Recorded data:

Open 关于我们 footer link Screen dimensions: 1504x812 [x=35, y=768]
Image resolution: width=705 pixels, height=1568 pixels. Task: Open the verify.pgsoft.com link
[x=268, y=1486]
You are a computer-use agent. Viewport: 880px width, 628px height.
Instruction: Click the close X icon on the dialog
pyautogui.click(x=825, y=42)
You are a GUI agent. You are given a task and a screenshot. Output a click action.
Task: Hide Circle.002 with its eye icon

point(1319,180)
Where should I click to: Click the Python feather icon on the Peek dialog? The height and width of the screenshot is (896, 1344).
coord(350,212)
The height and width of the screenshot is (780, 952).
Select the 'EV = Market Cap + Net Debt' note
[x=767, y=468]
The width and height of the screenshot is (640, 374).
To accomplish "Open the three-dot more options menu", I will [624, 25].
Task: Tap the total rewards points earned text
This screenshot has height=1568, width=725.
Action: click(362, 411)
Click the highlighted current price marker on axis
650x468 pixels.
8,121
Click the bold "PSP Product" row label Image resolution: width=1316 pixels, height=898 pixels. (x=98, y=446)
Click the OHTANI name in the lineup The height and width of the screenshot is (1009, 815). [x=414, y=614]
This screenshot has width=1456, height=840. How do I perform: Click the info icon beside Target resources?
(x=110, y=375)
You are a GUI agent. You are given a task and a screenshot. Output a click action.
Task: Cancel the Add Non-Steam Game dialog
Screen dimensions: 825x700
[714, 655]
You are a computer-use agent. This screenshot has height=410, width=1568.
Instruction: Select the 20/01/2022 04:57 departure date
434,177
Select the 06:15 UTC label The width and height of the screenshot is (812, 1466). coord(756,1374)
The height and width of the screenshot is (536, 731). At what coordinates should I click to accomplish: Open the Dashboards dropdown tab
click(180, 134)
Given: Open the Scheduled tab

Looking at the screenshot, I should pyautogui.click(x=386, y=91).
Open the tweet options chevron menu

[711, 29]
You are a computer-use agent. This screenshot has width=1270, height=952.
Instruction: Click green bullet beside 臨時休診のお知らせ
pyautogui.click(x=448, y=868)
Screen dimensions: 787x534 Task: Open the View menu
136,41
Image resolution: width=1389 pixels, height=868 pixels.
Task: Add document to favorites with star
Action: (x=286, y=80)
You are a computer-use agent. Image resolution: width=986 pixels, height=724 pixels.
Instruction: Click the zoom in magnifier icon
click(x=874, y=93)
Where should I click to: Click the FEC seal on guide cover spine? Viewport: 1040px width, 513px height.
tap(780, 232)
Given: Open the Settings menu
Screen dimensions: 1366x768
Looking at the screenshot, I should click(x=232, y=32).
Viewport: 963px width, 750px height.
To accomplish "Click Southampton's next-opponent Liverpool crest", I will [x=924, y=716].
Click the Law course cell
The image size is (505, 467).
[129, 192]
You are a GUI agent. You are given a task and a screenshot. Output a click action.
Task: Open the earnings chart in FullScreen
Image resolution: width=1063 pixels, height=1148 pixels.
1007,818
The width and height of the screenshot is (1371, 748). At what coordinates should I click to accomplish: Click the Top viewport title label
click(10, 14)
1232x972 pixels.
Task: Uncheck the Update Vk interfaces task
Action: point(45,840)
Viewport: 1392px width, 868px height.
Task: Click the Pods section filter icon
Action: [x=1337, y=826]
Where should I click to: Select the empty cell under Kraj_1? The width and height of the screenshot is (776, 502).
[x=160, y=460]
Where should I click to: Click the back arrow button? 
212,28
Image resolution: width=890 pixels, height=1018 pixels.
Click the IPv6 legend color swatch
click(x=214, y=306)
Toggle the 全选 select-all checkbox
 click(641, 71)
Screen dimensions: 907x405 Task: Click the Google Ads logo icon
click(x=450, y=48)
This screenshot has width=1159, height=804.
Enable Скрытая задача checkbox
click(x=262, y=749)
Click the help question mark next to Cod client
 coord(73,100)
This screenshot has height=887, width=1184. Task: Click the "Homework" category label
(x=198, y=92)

THE TASK
Your reply must repeat the entries above exactly and in full.

WORKED SOLUTION
Open 关于我们 footer link Screen dimensions: 1504x812 [x=35, y=768]
Image resolution: width=705 pixels, height=1568 pixels. Task: Open the verify.pgsoft.com link
[x=268, y=1486]
You are a computer-use agent. Viewport: 880px width, 628px height.
Instruction: Click the close X icon on the dialog
pyautogui.click(x=825, y=42)
You are a GUI agent. You are given a task and a screenshot. Output a click action.
Task: Hide Circle.002 with its eye icon

point(1319,180)
Where should I click to: Click the Python feather icon on the Peek dialog? The height and width of the screenshot is (896, 1344).
coord(350,212)
The height and width of the screenshot is (780, 952).
Select the 'EV = Market Cap + Net Debt' note
[x=767, y=468]
The width and height of the screenshot is (640, 374).
To accomplish "Open the three-dot more options menu", I will [624, 25].
Task: Tap the total rewards points earned text
This screenshot has height=1568, width=725.
Action: click(362, 411)
Click the highlighted current price marker on axis
650x468 pixels.
8,121
Click the bold "PSP Product" row label Image resolution: width=1316 pixels, height=898 pixels. (x=98, y=446)
Click the OHTANI name in the lineup The height and width of the screenshot is (1009, 815). [x=414, y=614]
This screenshot has width=1456, height=840. How do I perform: Click the info icon beside Target resources?
(x=110, y=375)
You are a GUI agent. You are given a task and a screenshot. Output a click action.
Task: Cancel the Add Non-Steam Game dialog
Screen dimensions: 825x700
[714, 655]
You are a computer-use agent. This screenshot has height=410, width=1568.
Instruction: Select the 20/01/2022 04:57 departure date
434,177
Select the 06:15 UTC label The width and height of the screenshot is (812, 1466). coord(756,1374)
The height and width of the screenshot is (536, 731). At what coordinates should I click to accomplish: Open the Dashboards dropdown tab
click(180, 134)
Given: Open the Scheduled tab

Looking at the screenshot, I should pyautogui.click(x=386, y=91).
Open the tweet options chevron menu

[711, 29]
You are a computer-use agent. This screenshot has width=1270, height=952.
Instruction: Click green bullet beside 臨時休診のお知らせ
pyautogui.click(x=448, y=868)
Screen dimensions: 787x534 Task: Open the View menu
136,41
Image resolution: width=1389 pixels, height=868 pixels.
Task: Add document to favorites with star
Action: (x=286, y=80)
You are a computer-use agent. Image resolution: width=986 pixels, height=724 pixels.
Instruction: Click the zoom in magnifier icon
click(x=874, y=93)
Where should I click to: Click the FEC seal on guide cover spine? Viewport: 1040px width, 513px height.
tap(780, 232)
Given: Open the Settings menu
Screen dimensions: 1366x768
Looking at the screenshot, I should click(x=232, y=32).
Viewport: 963px width, 750px height.
To accomplish "Click Southampton's next-opponent Liverpool crest", I will [x=924, y=716].
Click the Law course cell
The image size is (505, 467).
[129, 192]
You are a GUI agent. You are given a task and a screenshot. Output a click action.
Task: Open the earnings chart in FullScreen
Image resolution: width=1063 pixels, height=1148 pixels.
1007,818
The width and height of the screenshot is (1371, 748). At what coordinates should I click to accomplish: Click the Top viewport title label
click(10, 14)
1232x972 pixels.
Task: Uncheck the Update Vk interfaces task
Action: point(45,840)
Viewport: 1392px width, 868px height.
Task: Click the Pods section filter icon
Action: [x=1337, y=826]
Where should I click to: Select the empty cell under Kraj_1? The width and height of the screenshot is (776, 502).
[x=160, y=460]
Where should I click to: Click the back arrow button? 
212,28
Image resolution: width=890 pixels, height=1018 pixels.
Click the IPv6 legend color swatch
click(x=214, y=306)
Toggle the 全选 select-all checkbox
 click(641, 71)
Screen dimensions: 907x405 Task: Click the Google Ads logo icon
click(x=450, y=48)
This screenshot has width=1159, height=804.
Enable Скрытая задача checkbox
click(x=262, y=749)
Click the help question mark next to Cod client
 coord(73,100)
This screenshot has height=887, width=1184. Task: Click the "Homework" category label
(x=198, y=92)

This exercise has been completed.